━━━ Given records

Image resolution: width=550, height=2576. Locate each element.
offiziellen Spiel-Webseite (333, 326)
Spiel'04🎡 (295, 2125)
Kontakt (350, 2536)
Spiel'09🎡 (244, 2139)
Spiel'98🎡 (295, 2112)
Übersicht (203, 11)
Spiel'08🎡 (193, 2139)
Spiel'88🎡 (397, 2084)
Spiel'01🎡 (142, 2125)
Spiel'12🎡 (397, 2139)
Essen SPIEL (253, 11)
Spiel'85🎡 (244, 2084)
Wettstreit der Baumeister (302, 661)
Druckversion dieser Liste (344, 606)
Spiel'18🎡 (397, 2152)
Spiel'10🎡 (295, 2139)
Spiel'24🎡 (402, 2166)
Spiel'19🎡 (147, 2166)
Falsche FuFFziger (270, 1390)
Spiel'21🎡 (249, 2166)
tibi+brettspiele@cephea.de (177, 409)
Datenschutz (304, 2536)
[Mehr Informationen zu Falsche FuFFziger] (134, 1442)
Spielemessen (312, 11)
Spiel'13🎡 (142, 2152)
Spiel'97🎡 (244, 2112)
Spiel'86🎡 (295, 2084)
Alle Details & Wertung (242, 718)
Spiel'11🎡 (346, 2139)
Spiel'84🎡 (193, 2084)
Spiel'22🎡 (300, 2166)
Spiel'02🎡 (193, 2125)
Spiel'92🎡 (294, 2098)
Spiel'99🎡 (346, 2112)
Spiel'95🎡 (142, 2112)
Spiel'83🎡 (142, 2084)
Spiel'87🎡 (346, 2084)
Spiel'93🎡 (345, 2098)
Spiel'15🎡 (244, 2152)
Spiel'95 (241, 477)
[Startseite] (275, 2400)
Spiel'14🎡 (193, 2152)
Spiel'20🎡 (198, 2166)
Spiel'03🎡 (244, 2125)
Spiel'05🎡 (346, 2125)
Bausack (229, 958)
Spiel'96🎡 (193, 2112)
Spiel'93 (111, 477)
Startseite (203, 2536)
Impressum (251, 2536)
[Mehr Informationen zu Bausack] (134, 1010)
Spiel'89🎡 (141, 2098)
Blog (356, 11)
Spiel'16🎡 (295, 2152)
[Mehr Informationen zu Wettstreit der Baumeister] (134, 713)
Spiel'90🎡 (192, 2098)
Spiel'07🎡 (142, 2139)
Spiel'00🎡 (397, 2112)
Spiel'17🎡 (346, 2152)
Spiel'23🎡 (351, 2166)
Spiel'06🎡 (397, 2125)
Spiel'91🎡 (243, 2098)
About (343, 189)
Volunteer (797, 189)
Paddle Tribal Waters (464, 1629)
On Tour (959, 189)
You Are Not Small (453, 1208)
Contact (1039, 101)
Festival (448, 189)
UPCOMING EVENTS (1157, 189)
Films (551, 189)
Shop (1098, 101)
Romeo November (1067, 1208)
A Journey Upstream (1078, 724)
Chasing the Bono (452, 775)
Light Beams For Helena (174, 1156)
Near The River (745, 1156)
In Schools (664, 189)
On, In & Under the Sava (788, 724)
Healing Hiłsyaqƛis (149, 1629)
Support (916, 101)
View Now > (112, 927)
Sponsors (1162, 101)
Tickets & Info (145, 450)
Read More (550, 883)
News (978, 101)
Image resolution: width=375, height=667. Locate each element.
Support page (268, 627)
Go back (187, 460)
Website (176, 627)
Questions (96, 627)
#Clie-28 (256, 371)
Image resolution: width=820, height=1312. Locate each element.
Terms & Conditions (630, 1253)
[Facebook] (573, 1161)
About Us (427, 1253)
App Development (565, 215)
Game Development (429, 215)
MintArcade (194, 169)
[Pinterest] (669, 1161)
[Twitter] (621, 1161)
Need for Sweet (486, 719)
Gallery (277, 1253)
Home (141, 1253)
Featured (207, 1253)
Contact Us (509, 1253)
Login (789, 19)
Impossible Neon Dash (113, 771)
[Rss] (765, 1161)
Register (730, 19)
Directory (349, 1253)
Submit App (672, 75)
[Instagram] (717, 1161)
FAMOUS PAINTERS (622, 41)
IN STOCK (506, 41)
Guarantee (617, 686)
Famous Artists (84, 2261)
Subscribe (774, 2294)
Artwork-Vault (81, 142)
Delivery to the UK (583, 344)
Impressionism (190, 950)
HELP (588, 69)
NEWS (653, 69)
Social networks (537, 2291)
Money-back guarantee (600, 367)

━━━━━━

■ **Task to complete**
Where the line holding "Spiel'15🎡 (244, 2152)" appears in the listing above, start reproducing exactly, and end with the line holding "Sponsors (1162, 101)".

■ **Response for this exercise**
Spiel'15🎡 (244, 2152)
Spiel'95 (241, 477)
[Startseite] (275, 2400)
Spiel'14🎡 (193, 2152)
Spiel'20🎡 (198, 2166)
Spiel'03🎡 (244, 2125)
Spiel'05🎡 (346, 2125)
Bausack (229, 958)
Spiel'96🎡 (193, 2112)
Spiel'93 (111, 477)
Startseite (203, 2536)
Impressum (251, 2536)
[Mehr Informationen zu Bausack] (134, 1010)
Spiel'89🎡 (141, 2098)
Blog (356, 11)
Spiel'16🎡 (295, 2152)
[Mehr Informationen zu Wettstreit der Baumeister] (134, 713)
Spiel'90🎡 (192, 2098)
Spiel'07🎡 (142, 2139)
Spiel'00🎡 (397, 2112)
Spiel'17🎡 (346, 2152)
Spiel'23🎡 (351, 2166)
Spiel'06🎡 (397, 2125)
Spiel'91🎡 (243, 2098)
About (343, 189)
Volunteer (797, 189)
Paddle Tribal Waters (464, 1629)
On Tour (959, 189)
You Are Not Small (453, 1208)
Contact (1039, 101)
Festival (448, 189)
UPCOMING EVENTS (1157, 189)
Films (551, 189)
Shop (1098, 101)
Romeo November (1067, 1208)
A Journey Upstream (1078, 724)
Chasing the Bono (452, 775)
Light Beams For Helena (174, 1156)
Near The River (745, 1156)
In Schools (664, 189)
On, In & Under the Sava (788, 724)
Healing Hiłsyaqƛis (149, 1629)
Support (916, 101)
View Now > (112, 927)
Sponsors (1162, 101)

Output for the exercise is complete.